Und das kann echt schnell gehen.
Bauen wir einen Quadratkilometer Sonnenpaneele in einem Monat,
könnten wir in zehn Jahren fertig sein,
wenn die Infrastruktur auf dem Planeten
mit dem schnell ansteigenden Energiebudget mithalten kann.
Schon mit nur einem Prozent der ganzen Sonnenenergie
würde sich unser Energiebudget massiv verändern.
Das würde uns die Infrastruktur ermöglichen,
um quasi unlimitierte Energie quer durchs Sonnensystem zu schicken.
Für alle möglichen Projekte.
Kolonien auf anderen Welten, Terraforming,
weitere Riesenkonstruktionen,
selbst der Aufbruch zu neuen Sternen.
Es könnte der Beginn einer interstellaren Zivilisation sein.
Rein physikalisch ist das nicht nur möglich, sondern ziemlich einfach.
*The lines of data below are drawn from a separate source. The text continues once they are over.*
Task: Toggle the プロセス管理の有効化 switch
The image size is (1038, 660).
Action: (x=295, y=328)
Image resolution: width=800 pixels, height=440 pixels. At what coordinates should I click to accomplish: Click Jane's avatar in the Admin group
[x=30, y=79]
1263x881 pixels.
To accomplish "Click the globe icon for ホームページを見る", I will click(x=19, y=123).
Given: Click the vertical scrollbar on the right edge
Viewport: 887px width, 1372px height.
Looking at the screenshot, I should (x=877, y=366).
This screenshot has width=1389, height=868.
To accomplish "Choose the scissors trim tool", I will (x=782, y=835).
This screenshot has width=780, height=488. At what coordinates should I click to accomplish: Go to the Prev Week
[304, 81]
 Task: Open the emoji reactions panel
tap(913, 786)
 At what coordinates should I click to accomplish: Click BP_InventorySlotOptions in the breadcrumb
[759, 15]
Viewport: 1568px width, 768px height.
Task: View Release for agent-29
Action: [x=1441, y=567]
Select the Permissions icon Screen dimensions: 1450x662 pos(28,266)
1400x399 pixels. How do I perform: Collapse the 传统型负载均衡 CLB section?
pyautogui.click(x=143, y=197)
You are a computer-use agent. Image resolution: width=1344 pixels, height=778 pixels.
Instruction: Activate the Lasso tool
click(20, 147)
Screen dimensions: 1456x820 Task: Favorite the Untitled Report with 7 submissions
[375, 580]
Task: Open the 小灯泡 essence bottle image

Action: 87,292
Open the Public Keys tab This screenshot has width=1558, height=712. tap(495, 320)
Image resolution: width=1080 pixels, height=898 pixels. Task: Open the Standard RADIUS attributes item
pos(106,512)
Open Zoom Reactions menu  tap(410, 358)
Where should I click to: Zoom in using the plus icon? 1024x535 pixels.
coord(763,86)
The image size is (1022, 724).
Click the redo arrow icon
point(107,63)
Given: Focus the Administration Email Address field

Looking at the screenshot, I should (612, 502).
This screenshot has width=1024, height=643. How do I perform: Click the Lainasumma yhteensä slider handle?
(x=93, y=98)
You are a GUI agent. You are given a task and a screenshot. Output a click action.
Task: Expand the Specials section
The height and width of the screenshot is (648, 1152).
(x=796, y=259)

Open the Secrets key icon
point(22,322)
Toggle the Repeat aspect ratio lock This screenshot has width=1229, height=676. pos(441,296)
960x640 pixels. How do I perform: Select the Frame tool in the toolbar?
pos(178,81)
Der Prozess ist so simpel,
und das Wegkommen von ihrem Heimatplaneten
so wichtig für die Expansion einer Spezies,
dass viele Astronomen glauben, es müsse irgendwo in der Milchstraße
schon eine Dyson-Sphäre geben.
Entdeckt haben wir noch keine, aber wer weiß?
Es ist bei Weitem nicht sicher,
ob die Menschheit diesen Punkt je erreichen wird.
Zu oft konzentrieren wir uns auf kurzzeitige politische Ziele
und Konflikte, die langfristig völlig unwichtig sind.
(Dynamische Musik)
Nehmen wir aber die Hürden, die wir uns selber stellen,
werden wir möglicherweise die erste Spezies im Universum sein,
die Objekte von der Größe eines Sterns baut.
Schaffen wir das, sind unserer Fantasie
wirklich keine Grenzen mehr gesetzt.